Real issue is genuine choice, not suffrage
For many months now, we have been told that Hong Kong needs 'genuine universal suffrage' - instead of the fake variety - when elections for the chief executive are held in 2017 and for the Legislative Council in 2020.
This debate stems from the National People's Congress Standing Committee decision of 2007, which held that the election of the chief executive in 2017 'may be implemented by the method of universal suffrage', followed by similar elections for the legislature. It did not define 'universal suffrage'.
As it happens, the International Covenant on Civil and Political Rights (ICCPR) sheds light on what universal suffrage means.
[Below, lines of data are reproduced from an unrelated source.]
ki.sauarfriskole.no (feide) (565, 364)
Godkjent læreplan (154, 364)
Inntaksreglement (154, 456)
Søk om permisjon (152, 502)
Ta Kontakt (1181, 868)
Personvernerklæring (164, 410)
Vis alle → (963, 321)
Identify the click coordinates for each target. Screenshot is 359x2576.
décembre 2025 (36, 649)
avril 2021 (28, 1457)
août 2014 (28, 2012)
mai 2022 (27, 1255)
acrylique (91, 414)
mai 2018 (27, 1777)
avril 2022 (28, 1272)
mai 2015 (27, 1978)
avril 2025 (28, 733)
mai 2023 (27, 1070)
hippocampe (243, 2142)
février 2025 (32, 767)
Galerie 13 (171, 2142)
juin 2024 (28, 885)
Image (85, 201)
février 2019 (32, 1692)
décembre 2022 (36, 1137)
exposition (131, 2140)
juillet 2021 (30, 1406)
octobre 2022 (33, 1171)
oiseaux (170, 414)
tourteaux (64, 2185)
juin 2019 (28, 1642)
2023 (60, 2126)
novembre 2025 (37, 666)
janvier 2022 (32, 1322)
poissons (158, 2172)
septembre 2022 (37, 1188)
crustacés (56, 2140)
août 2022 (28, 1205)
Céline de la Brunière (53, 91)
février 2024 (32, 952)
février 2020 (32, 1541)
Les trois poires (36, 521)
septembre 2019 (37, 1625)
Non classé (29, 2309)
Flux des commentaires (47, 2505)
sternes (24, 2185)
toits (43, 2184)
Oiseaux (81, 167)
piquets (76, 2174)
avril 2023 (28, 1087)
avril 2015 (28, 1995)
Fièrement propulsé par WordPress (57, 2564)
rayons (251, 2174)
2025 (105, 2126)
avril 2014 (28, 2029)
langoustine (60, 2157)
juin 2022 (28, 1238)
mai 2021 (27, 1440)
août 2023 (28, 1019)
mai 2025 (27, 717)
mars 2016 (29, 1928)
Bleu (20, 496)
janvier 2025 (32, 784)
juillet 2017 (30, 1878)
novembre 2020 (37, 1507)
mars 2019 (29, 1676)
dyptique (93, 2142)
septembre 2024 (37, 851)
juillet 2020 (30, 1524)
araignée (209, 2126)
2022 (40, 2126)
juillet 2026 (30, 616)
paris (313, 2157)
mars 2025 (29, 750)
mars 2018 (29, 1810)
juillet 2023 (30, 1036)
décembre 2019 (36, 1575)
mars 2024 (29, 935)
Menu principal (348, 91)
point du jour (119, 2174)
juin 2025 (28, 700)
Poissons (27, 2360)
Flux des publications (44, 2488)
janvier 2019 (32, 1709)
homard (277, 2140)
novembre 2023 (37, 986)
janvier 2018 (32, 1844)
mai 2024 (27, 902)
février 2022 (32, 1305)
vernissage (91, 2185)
Article 25 says that every citizen shall have the right 'to vote and to be elected at genuine periodic elections which shall be by universal and equal suffrage and shall be held by secret ballot, guaranteeing the free expression of the will of the electors'.
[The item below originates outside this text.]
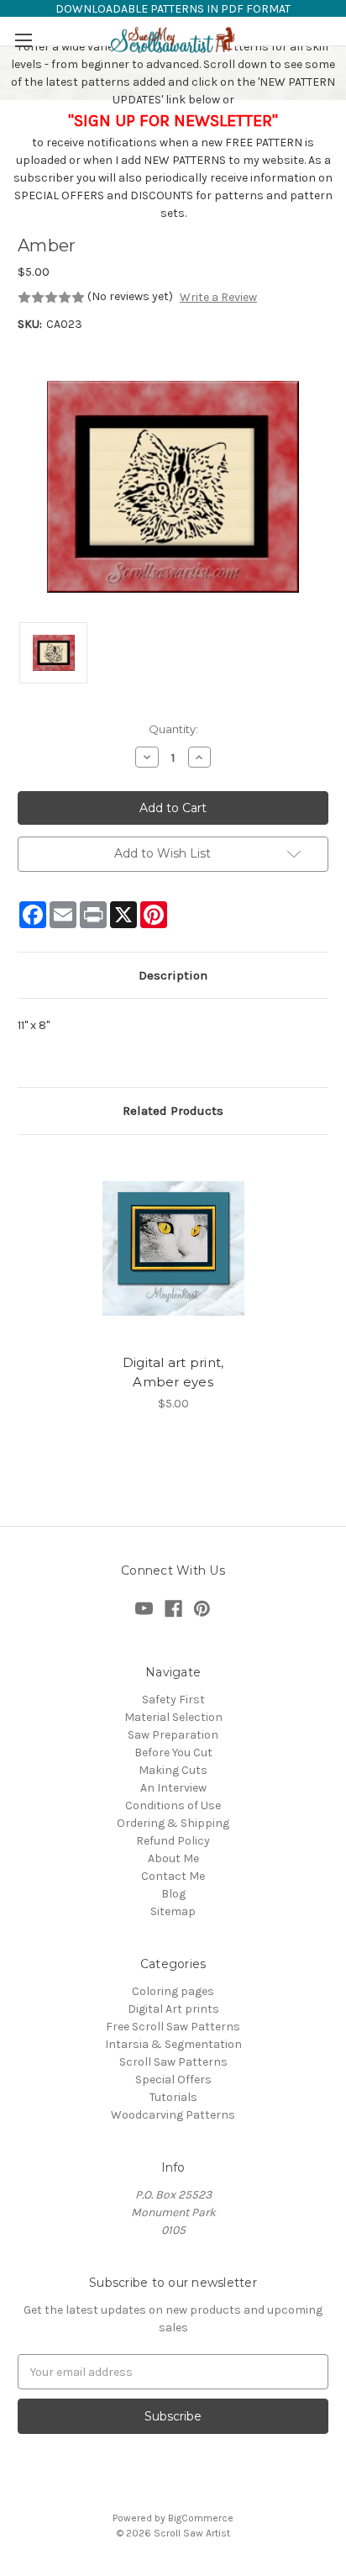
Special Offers (173, 2079)
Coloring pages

In addition, the UN Human Rights Committee charged with monitoring implementation of the covenant issued a detailed interpretation of the meaning of Article 25 at its 57th session in 1996. But Beijing and Hong Kong's government say Article 25 is irrelevant because of a British reservation in 1976 - when it refused to commit itself to an elected Hong Kong legislature.
In 1995, the UN committee ruled that even though an elected legislature may not be required, 'once an elected Legislative Council is established, its election must conform to Article 25 of the covenant'.
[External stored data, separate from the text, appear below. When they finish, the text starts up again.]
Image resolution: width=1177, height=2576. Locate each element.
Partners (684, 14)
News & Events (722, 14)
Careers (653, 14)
In March, constitutional affairs chief Stephen Lam Sui-lung said: 'The ultimate aim of universal suffrage for Hong Kong's constitutional development originates from the Basic Law and not the covenant,' adding that the covenant's definition of 'universal and equal' did not apply to Hong Kong. But that is a distinction without a difference: as Lam acknowledged, the government had all along maintained that elections would comply with the principles of 'universal and equal' suffrage.
Besides, if the covenant's definition of universal and equal suffrage does not apply to Hong Kong, whose definition does apply?
The term 'universal suffrage' in the Basic Law was introduced by the Basic Law Drafting Committee, which was formed in 1985, the same year that the Joint Declaration was ratified. And the Joint Declaration says in Section XIII of Annex I: 'The provisions of the [ICCPR] ... as applied to Hong Kong shall remain in force.'
That was the first time that most people in Hong Kong or China, including the future members of the drafting committee, had heard of the ICCPR. Hence, one must assume that when the drafters used the term 'universal suffrage' regarding how the chief executive and all members of Legco would ultimately be chosen, they must have had in mind the term as it was used in the ICCPR.
That is to say, the legislative intent of the drafters must have been to eventually implement universal suffrage as it is understood internationally. As for the chief executive election, the democrats' main concern is that there should not be any political screening of candidates by the nominating committee. Here, the UN committee says that 'any restrictions on the right to stand for election ... must be justifiable on objective and reasonable criteria'.
Suffrage refers only to the ability to vote. That is not the issue here: everyone will be able to vote. It is a question as to whether they will have a choice regarding candidates.
Thus, it would be more accurate for the democrats to demand 'genuine elections' rather than 'genuine universal suffrage'.
It is not the right to vote so much as the right to have a choice that is at stake.